At diagnosis, a bone marrow aspiration should be performed with karyotype test to identify whether the patient may have additional chromosomal abnormalities, as well as fluorescence in situ hybridization (FISH) for BCR::ABL1 (rarely the translocation can be cryptic and not detected by conventional karyotype). A PCR analysis should also be conducted to ensure it can detect BCR::ABL1 transcripts; the occasional patient may have atypical BCR::ABL1 transcripts that are not identified by PCR, meaning the patient cannot be followed with PCR.
After therapy initiation, patients should be assessed every 3 months by both FISH and PCR, with a repeat bone marrow aspiration at 12 months after the start of therapy to evaluate the cytogenetic response and identify any additional chromosomal abnormalities.
Once the patient reaches a complete cytogenetic response (CCyR) or the equivalent (eg, ≤1% transcript levels), they can be monitored with PCR at 3- to 6-month intervals.
If BCR::ABL1 transcript levels increase, patients need more frequent monitoring.
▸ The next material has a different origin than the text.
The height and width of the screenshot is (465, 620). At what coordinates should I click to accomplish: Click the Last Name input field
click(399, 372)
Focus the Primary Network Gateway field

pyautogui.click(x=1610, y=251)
For example, although every 3 months tends to be sufficient, for a patient with a >1-log increase in BCR::ABL1 transcript levels, repeat monitoring should be done within a month to confirm whether it is a true loss of response (vs test variability). Physicians need to remember to not act based on a single measurement, as a technical issue with the assay could have caused the elevation in BCR::ABL1 transcript levels rather than a loss of response.
BCR::ABL1 mutation analyses are needed when there is clear evidence of resistance to therapy or a loss of response. They are not done at diagnosis, because it is very unlikely that the assay will identify any mutations at that time. Also, if a patient does not reach a molecular response, a mutation analysis is unlikely to find a mutation.
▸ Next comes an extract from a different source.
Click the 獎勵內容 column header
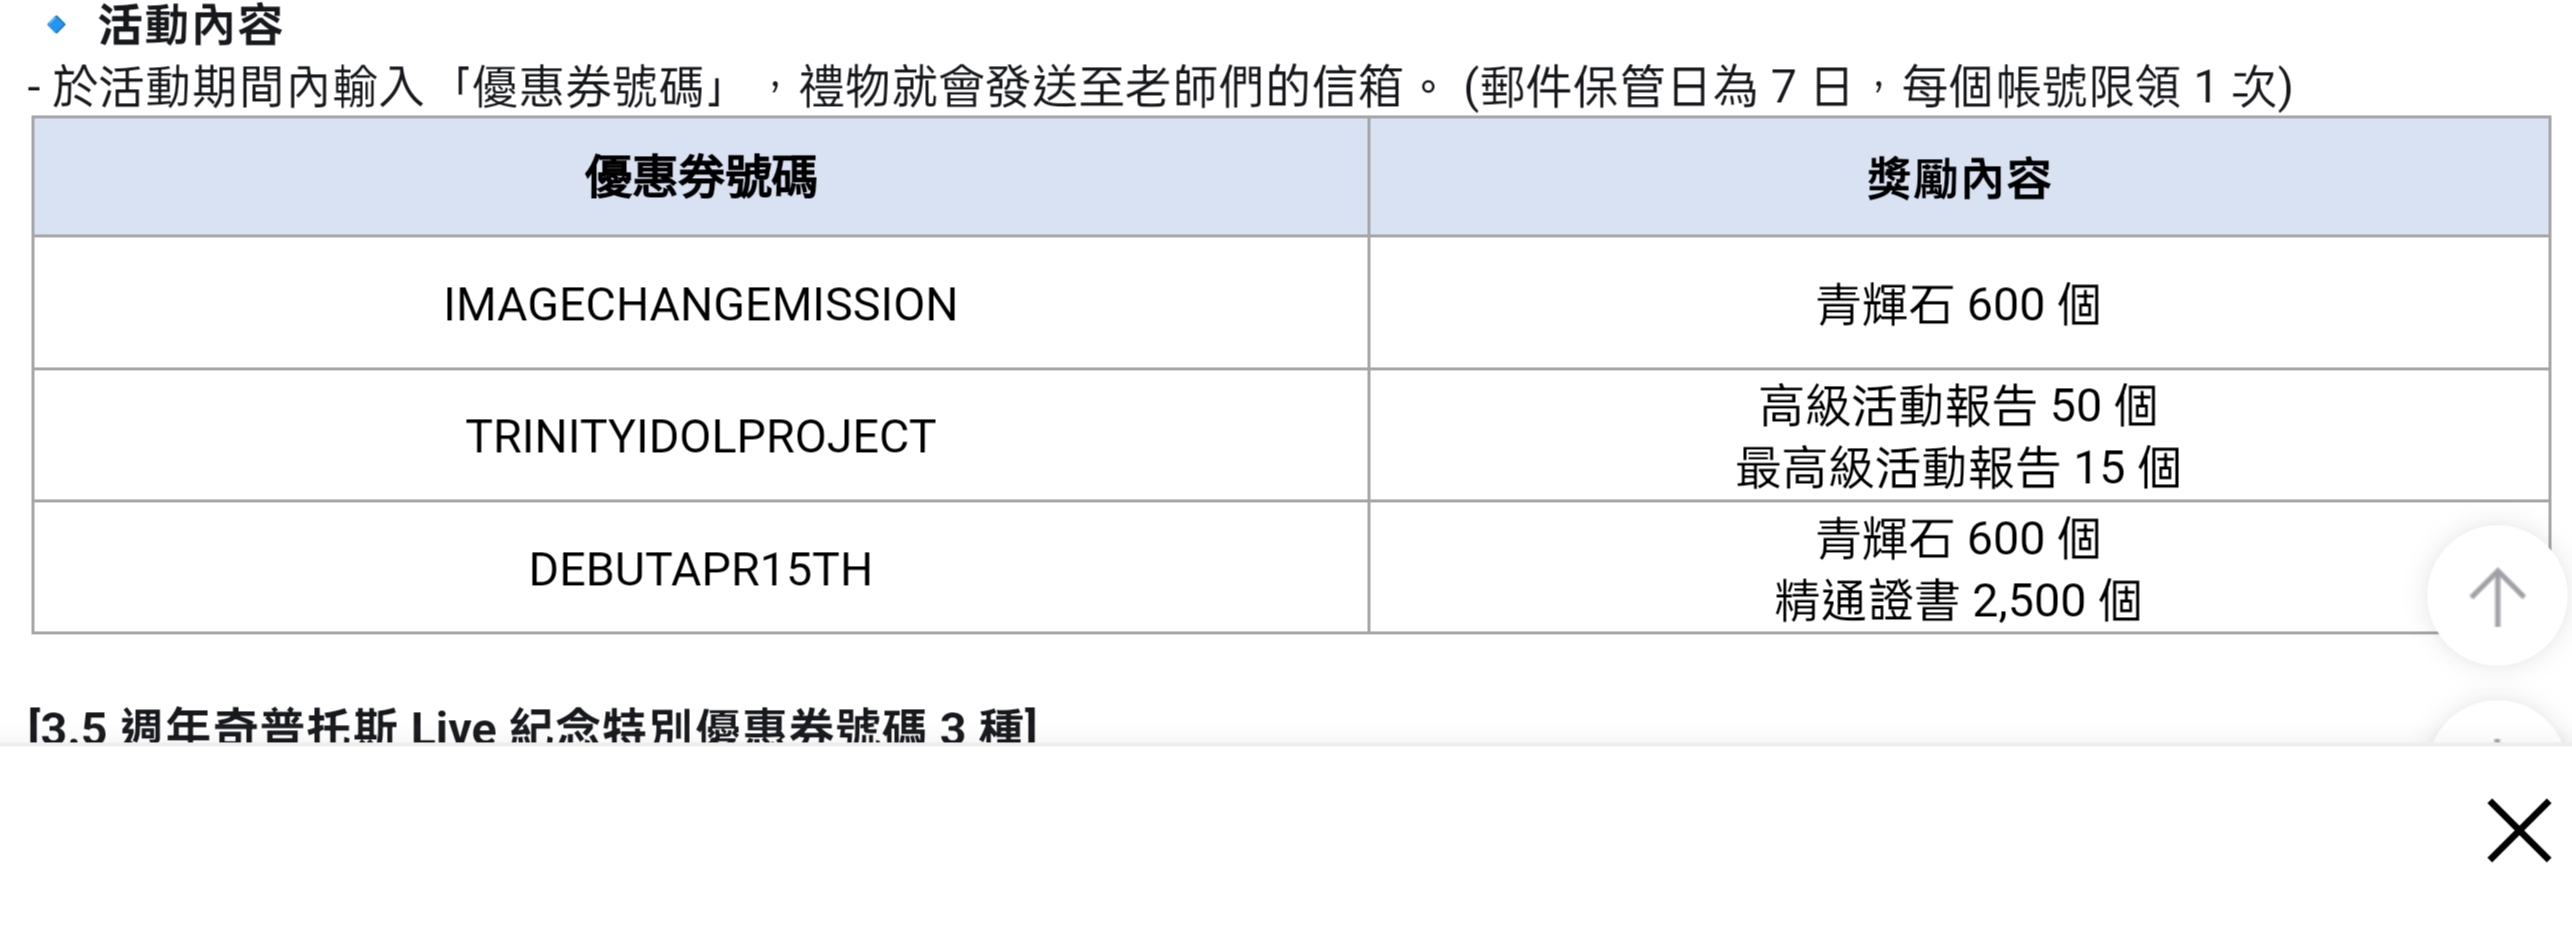The width and height of the screenshot is (2572, 927). click(1958, 179)
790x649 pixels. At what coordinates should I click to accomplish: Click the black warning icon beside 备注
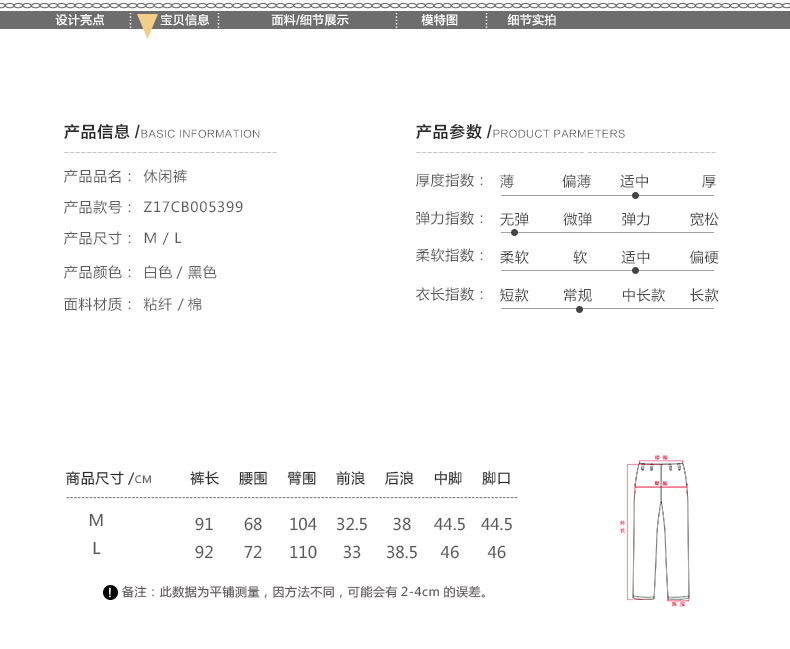tap(110, 593)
Typically, a change in therapy is recommended only if CCyR is lost or if the transcript levels go up more than 1%. Not achieving an MMR is typically not sufficient reason to change therapy.
Molecular Monitoring Techniques and Interlaboratory Standardization
It is important to understand some of the variabilities inherent to molecular monitoring. The gold standard is quantitative real-time PCR.21 Of importance, these tests only can quantify patient samples that have typical BCR::ABL1 transcripts, for example, B2A2, B3A2, E13A2, and E14A2, which include the majority of patients, but some patients have a different transcript that is not measurable by the standard assays. These results allow quantification of the oncogenic fusion gene BCR::ABL1 mRNA relative to the expected control genes. In the United States, most of the tests use ABL as the control, but other control genes can be used. Of importance, if ABL is the control gene and is expressed at very high levels, for example, at the time of diagnosis or early in the course of therapy, the level itself is not predictive. It is used as a control only to detect these transcripts at the time of diagnosis and rule out the possibility that the patient may have an atypical transcript.
Multiplex PCR can cover many other types of rearrangements, for example, the P190 rearrangement seen in acute lymphocytic leukemia, or an atypical transcript by identifying the BCR::ABL1 breakpoint. Multiplex PCR is not quantitative to the same extent, and not standardized, like the other tests.
Digital PCR is an investigational tool, but it is much more sensitive and is increasingly being used for patients who stop therapy.
There are many factors that affect the PCR test,22 including a coefficient variability that can be half a log or 1 log. There are even variabilities within the standardization, such as degradation of mRNA during transportation. In addition, continued standardization is not consistently done in all patients. HCPs need to be aware of current best practices, such as not testing more frequently than every 3 months.